- **Task prompt**
Copy the lines below word for word, omitting the pictures.

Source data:

◆ ◆ ◆ ◆ ◆ ◆ ◆

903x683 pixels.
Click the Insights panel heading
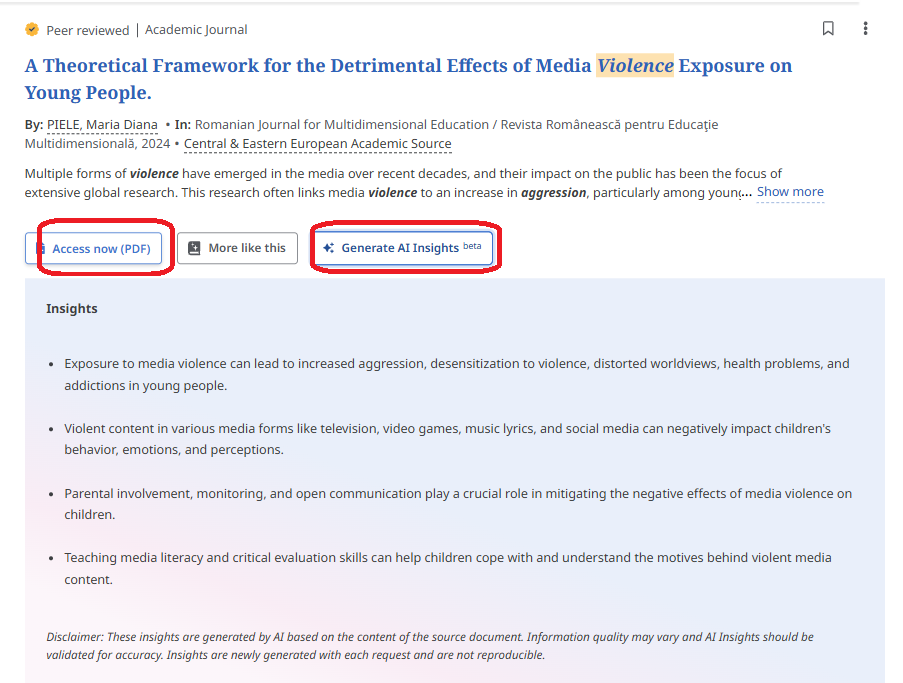[x=72, y=309]
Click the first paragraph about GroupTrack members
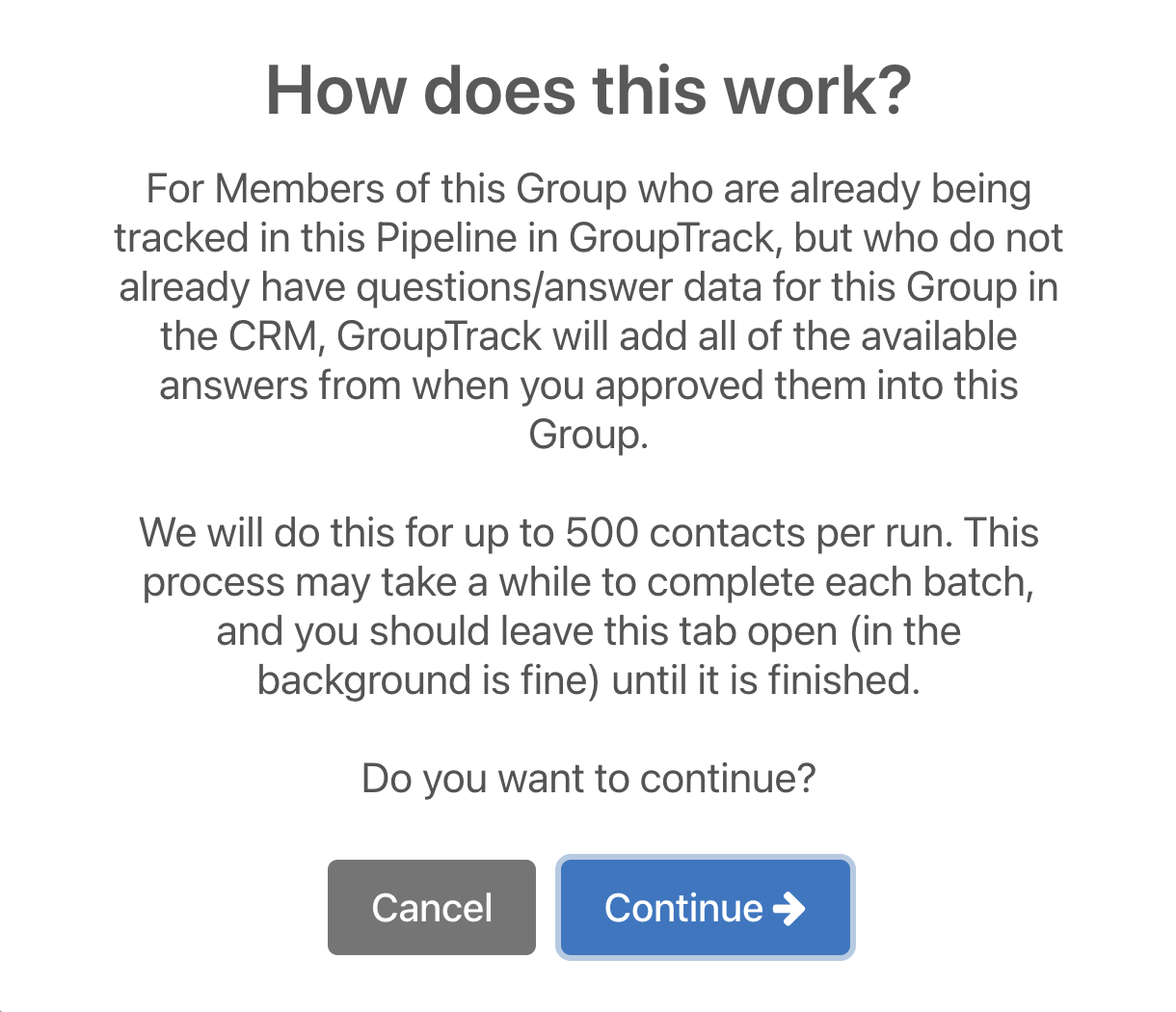 588,310
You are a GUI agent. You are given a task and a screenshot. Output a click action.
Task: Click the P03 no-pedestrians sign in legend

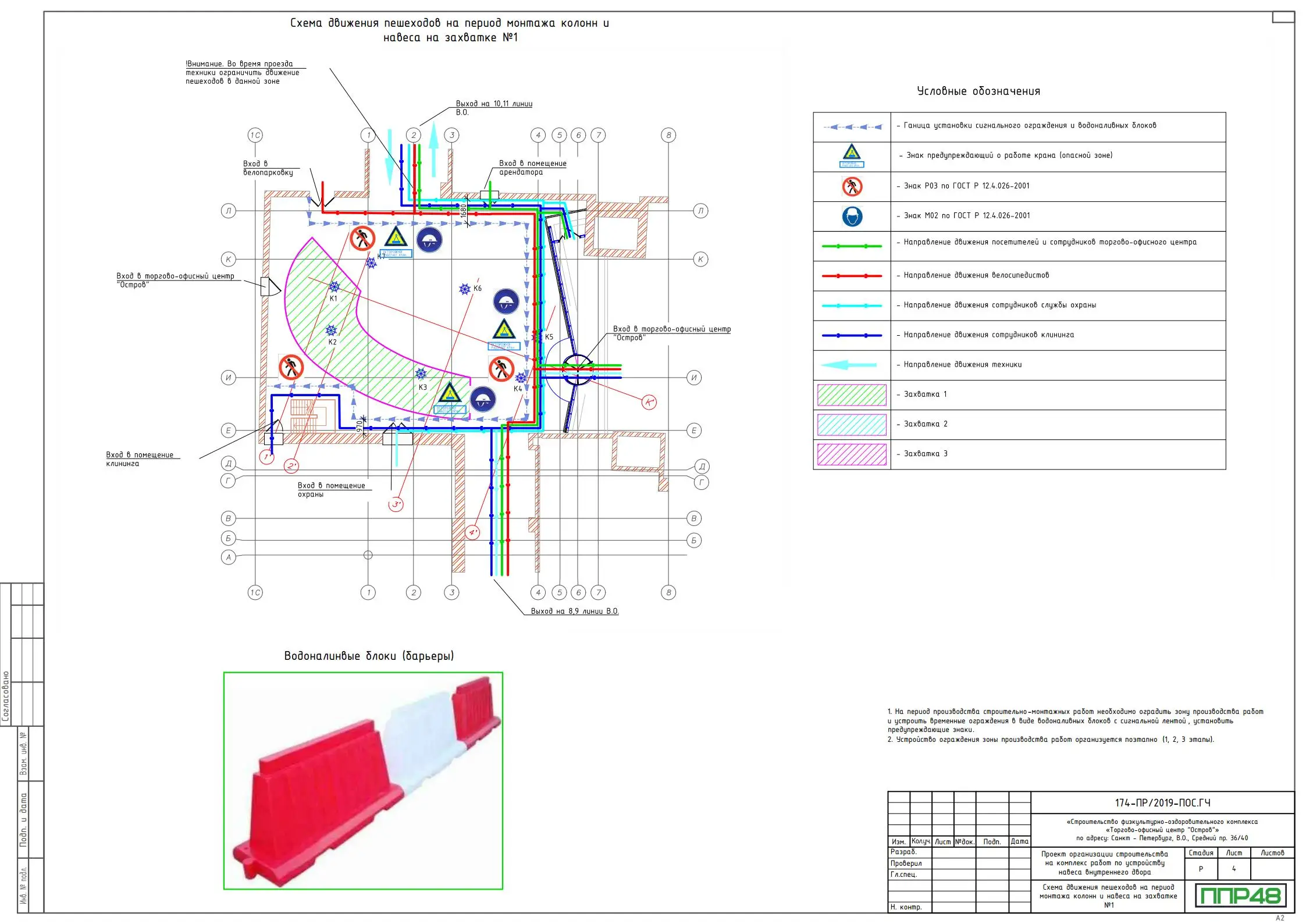click(x=852, y=186)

◆ ◆ ◆ ◆ ◆ ◆ ◆

- **Solution**
903x683 pixels.
Click the Insights panel heading
[x=72, y=309]
Click the first paragraph about GroupTrack members
 588,310
You are a GUI agent. You are given a task and a screenshot. Output a click action.
Task: Click the P03 no-pedestrians sign in legend

click(x=852, y=186)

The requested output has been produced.